FOLLOW-UP: PROBLEM SOLVED ON ANOTHER FORUM

I figured out a way to describe my problem better. I wanted to keep my iTunes database files on my Lacie drive as well as the "iTunes Music" folder, so that if I brought it elsewhere and plugged it into somebody else's computer, all of my ratings, etc. would remain intact. iTunes didn't seem to have an option for storing those database files anywhere but on the local drive, where they would be inaccessible if I went elsewhere, but a forums user named phaseshifter posted this solution in the Applications forum at forums.macosxhints.com:

"what you can do is move the iTunes folder in your Music folder to the external drive. Then rename the iTunes folder in the Music folder to iTunes.old, before you delete anything. Create an alias of the iTunes folder on the external drive an copy that file to the Music folder on your Mac. Rename the alias to iTunes from "iTunes alias". Now launch iTunes and it will read the from the folder on the external drive. Now when you unplug the external drive and then launch iTunes, iTunes will give you an error and not open. Plug the drive back in and iTunes will Launch. If you bring the drive to a friends house then you would
have to do the same thing for his iTunes to read from your drive. When you leave you'd rename his iTunes.old folder back to iTunes so as not to screw up his stuff."

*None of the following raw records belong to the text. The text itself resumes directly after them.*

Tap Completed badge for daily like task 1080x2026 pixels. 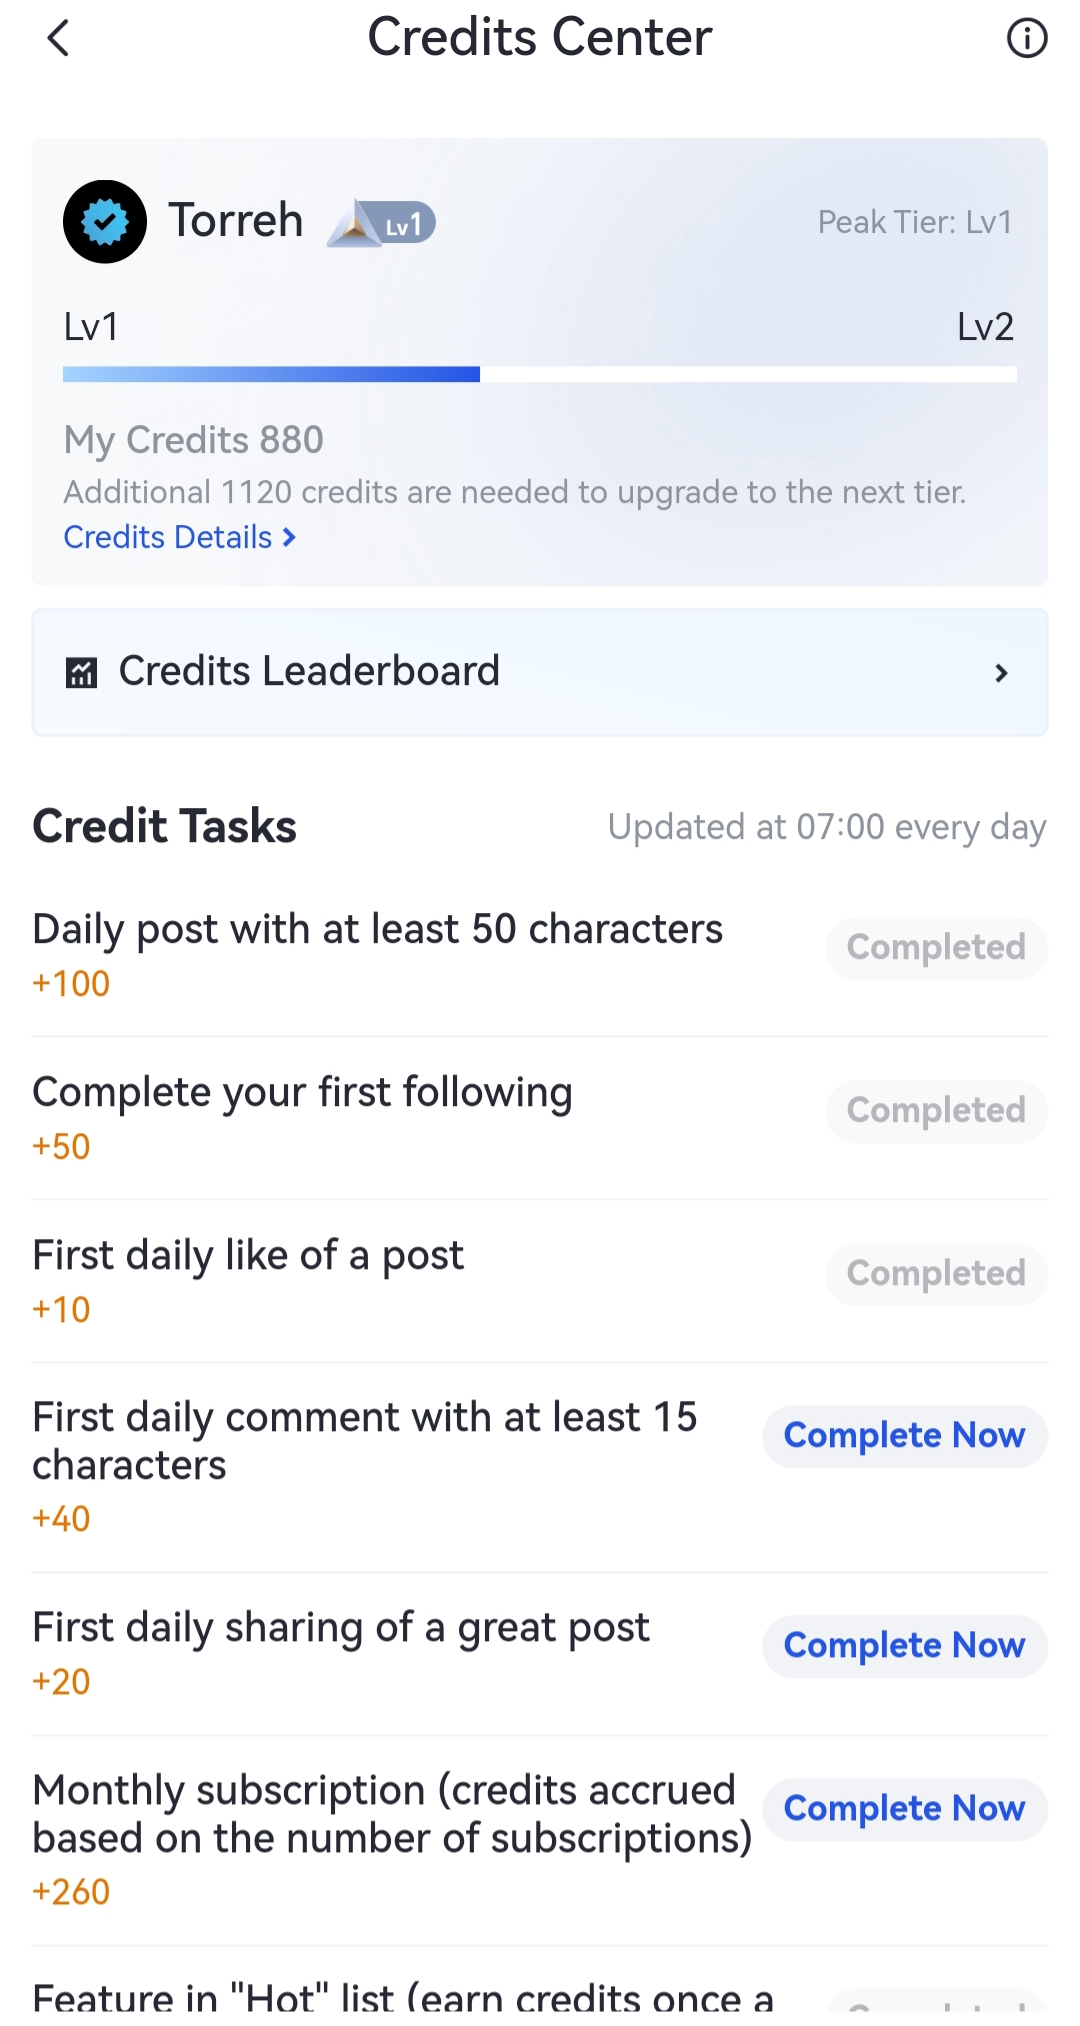[x=936, y=1274]
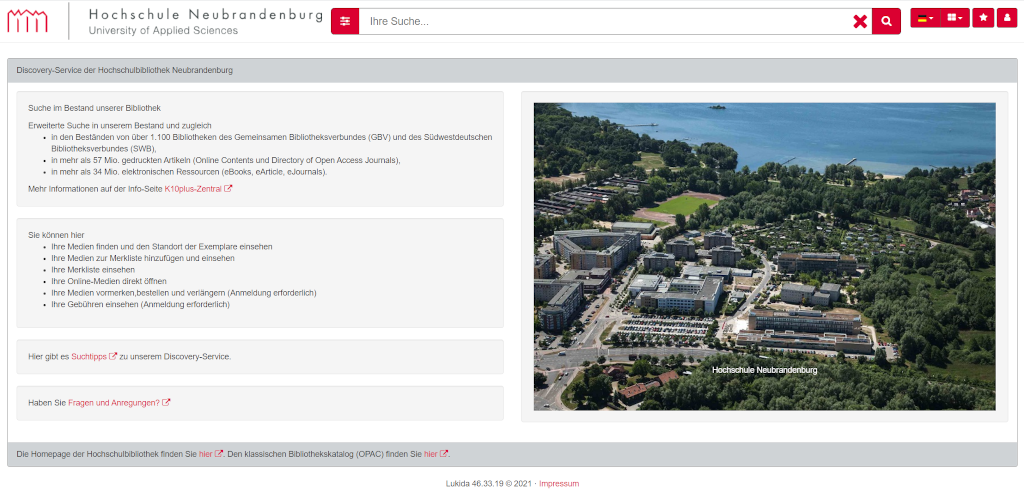Open the search filter settings icon
Viewport: 1024px width, 492px height.
pos(345,21)
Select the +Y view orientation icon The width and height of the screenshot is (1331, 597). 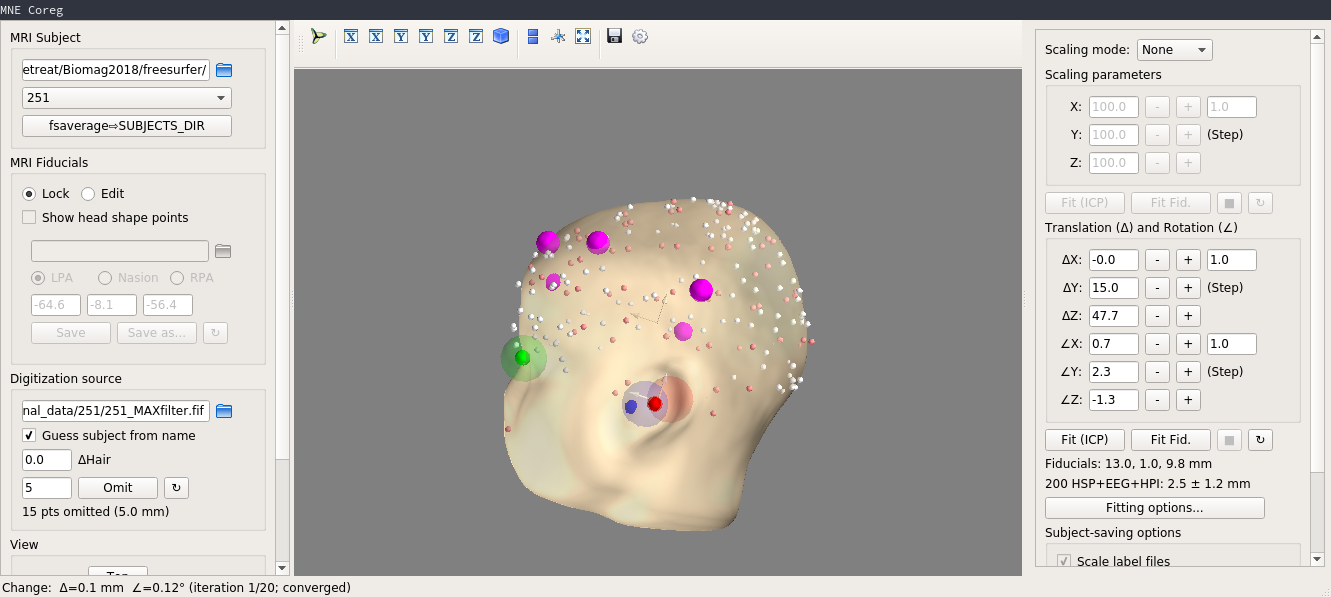pos(400,36)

This technique is right on the money. Now, if my external Lacie HD isn't on, or plugged into my computer, and I try to start up iTunes, iTunes sends back a message that it "could not find any music folder", and refuses to start. This is precisely the scenario that I wanted. Now my external HD really is a vault (containing my music files AND iTunes database files), and iTunes will not run without it.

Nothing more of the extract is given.